**Provided data:**
++++

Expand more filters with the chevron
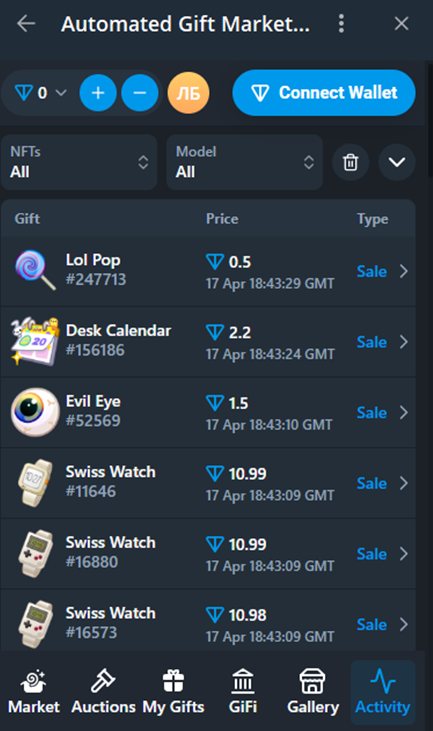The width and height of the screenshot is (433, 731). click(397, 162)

++++

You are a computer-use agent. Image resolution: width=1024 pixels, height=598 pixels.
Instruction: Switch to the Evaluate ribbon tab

++++

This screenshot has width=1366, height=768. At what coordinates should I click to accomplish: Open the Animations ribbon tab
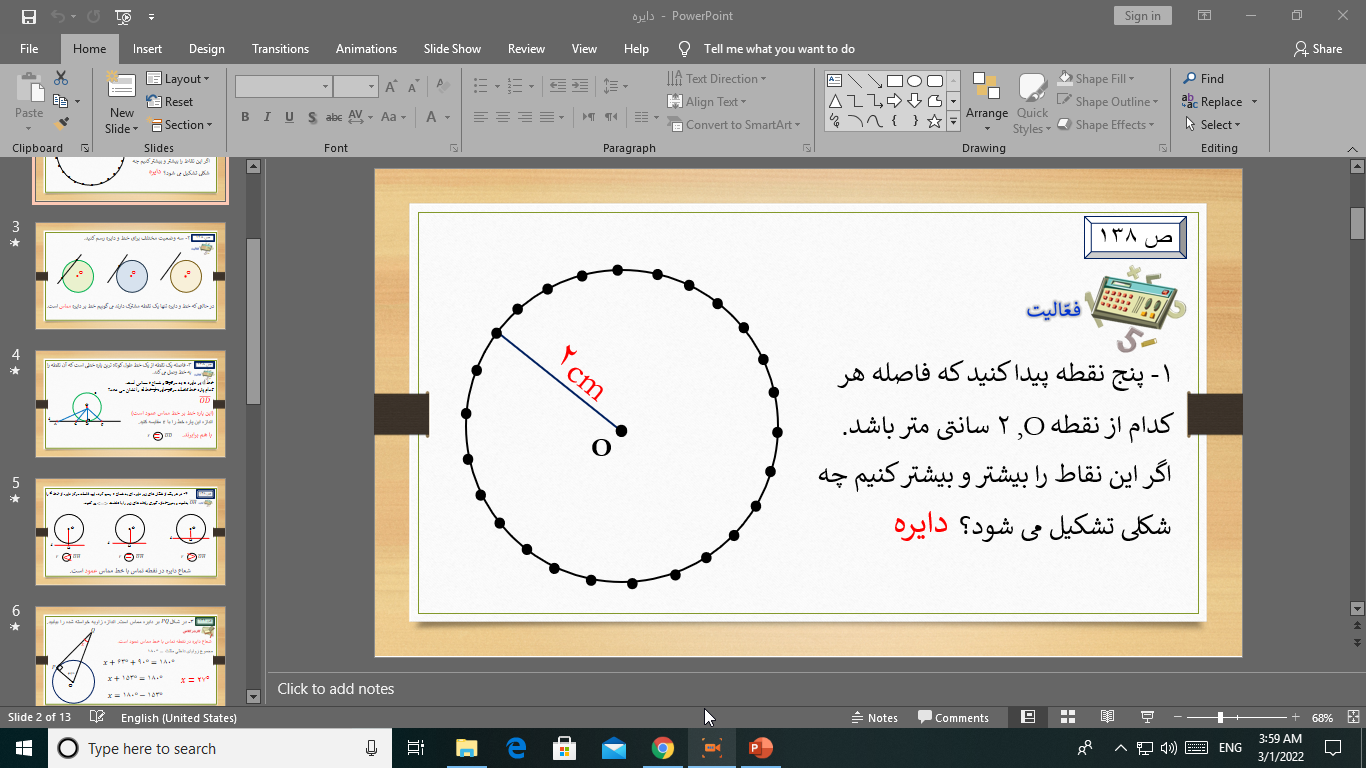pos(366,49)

++++

Reproduce, word for word and in full, only the lines above that start at the line with "You are a computer-use" and run through the line with "Instruction: Switch to", both ends included.

You are a computer-use agent. Image resolution: width=1024 pixels, height=598 pixels.
Instruction: Switch to the Evaluate ribbon tab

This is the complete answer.